TASK OBJECTIVE. From the line containing "Screen dimensions: 1810x1027" down to the last line of the entries, print each line exactly and leave the pictures out.
########################################
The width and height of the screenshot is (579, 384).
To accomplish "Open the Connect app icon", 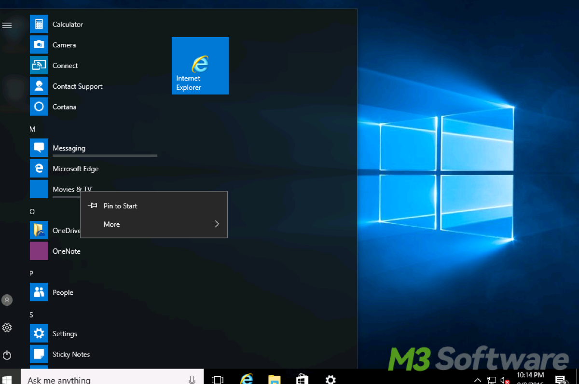I will pyautogui.click(x=39, y=66).
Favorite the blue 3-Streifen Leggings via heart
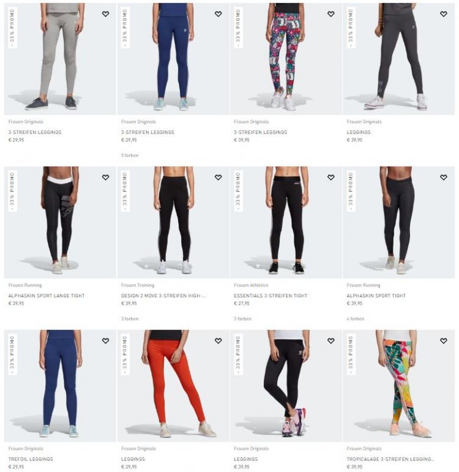The image size is (459, 472). pos(218,14)
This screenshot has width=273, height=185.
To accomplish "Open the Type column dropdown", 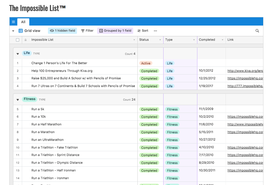I will (x=194, y=40).
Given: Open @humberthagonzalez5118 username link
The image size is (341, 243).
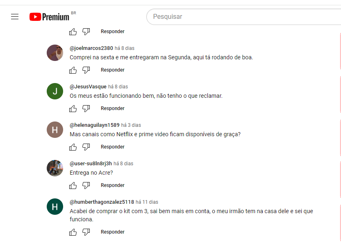Looking at the screenshot, I should (102, 202).
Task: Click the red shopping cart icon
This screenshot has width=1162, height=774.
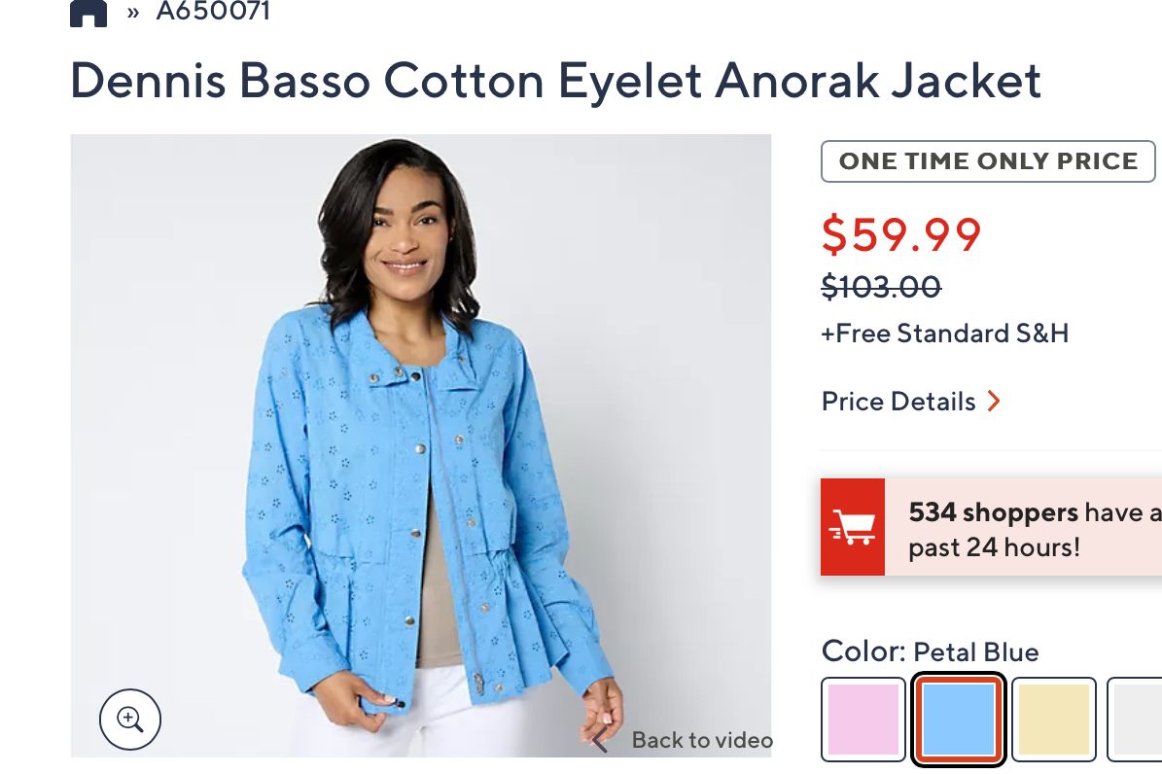Action: tap(852, 527)
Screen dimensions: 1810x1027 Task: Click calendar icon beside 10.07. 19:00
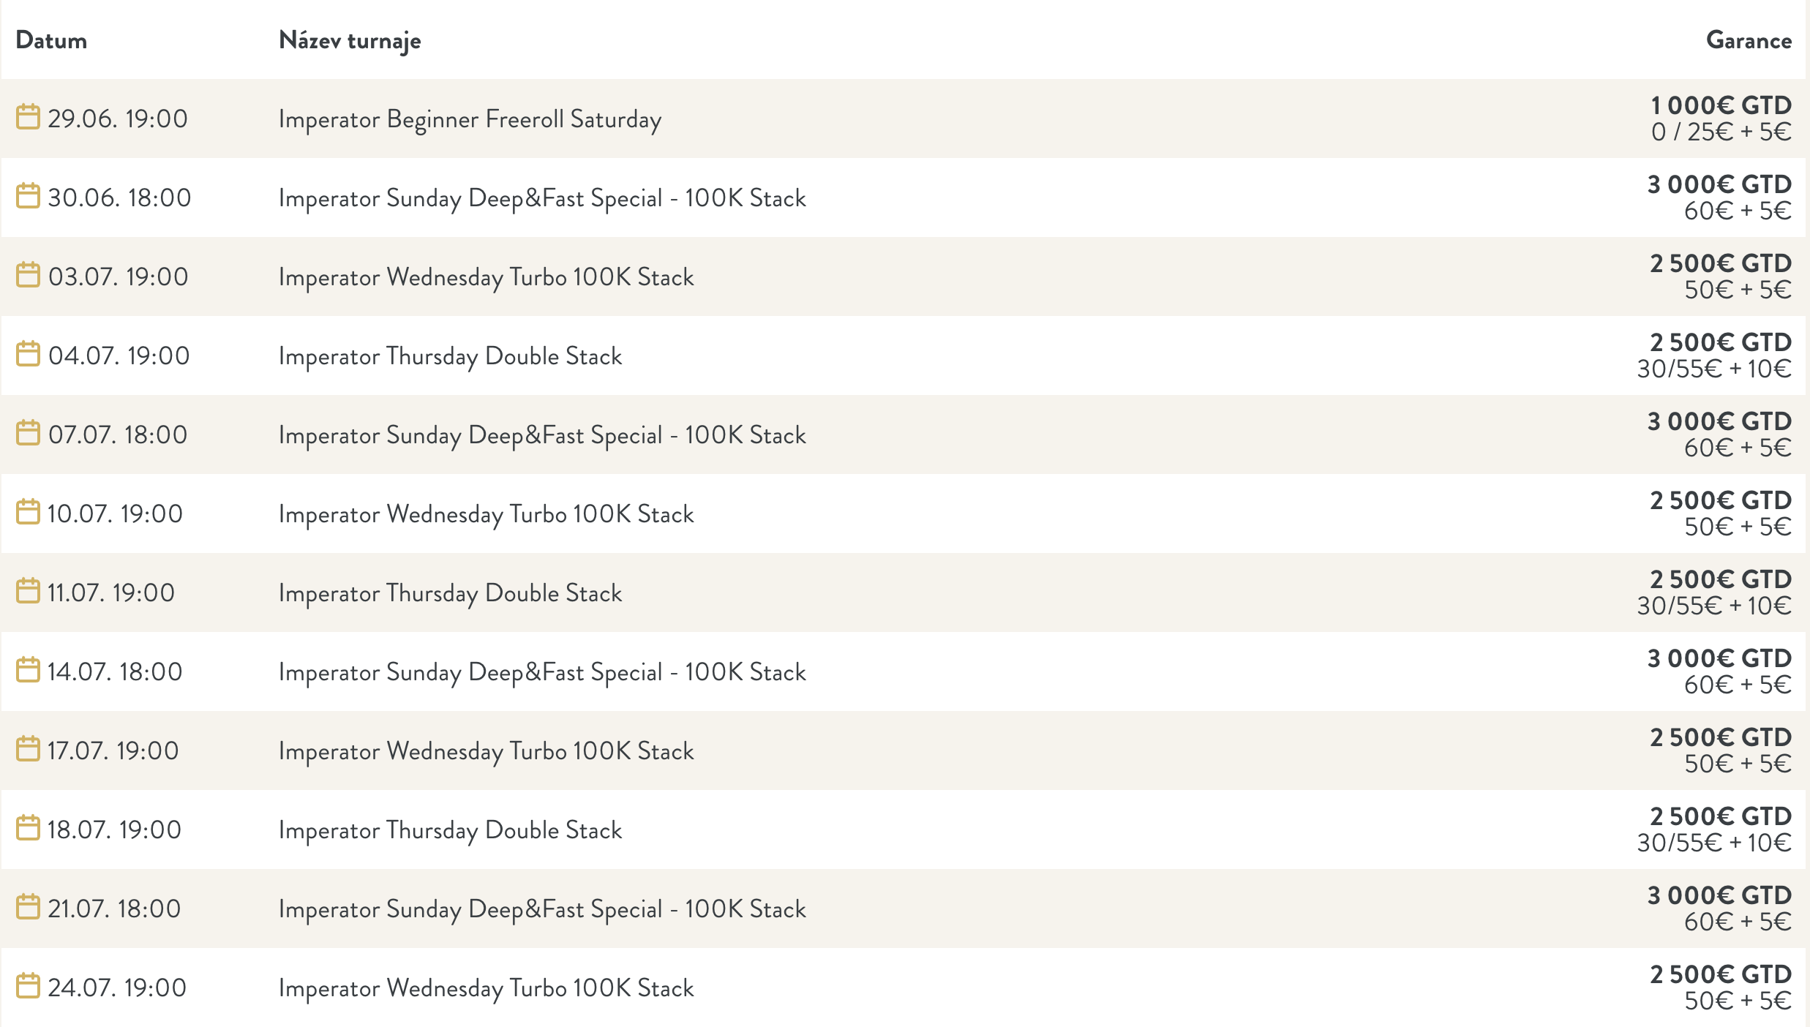[28, 512]
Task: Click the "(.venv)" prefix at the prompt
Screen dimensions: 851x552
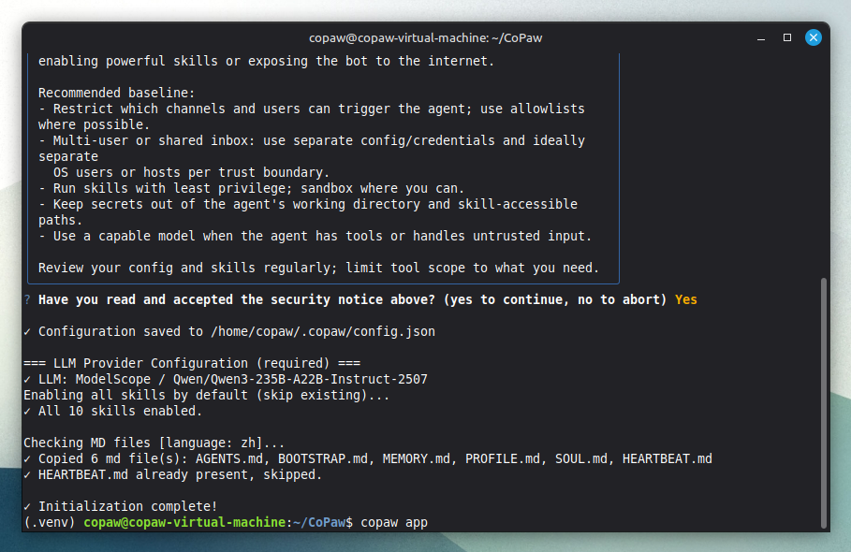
########################################
RESPONSE.
Screen dimensions: 1810x1027 Task: Click calendar icon beside 10.07. 19:00
[28, 512]
Task: Click the "(.venv)" prefix at the prompt
Screen dimensions: 851x552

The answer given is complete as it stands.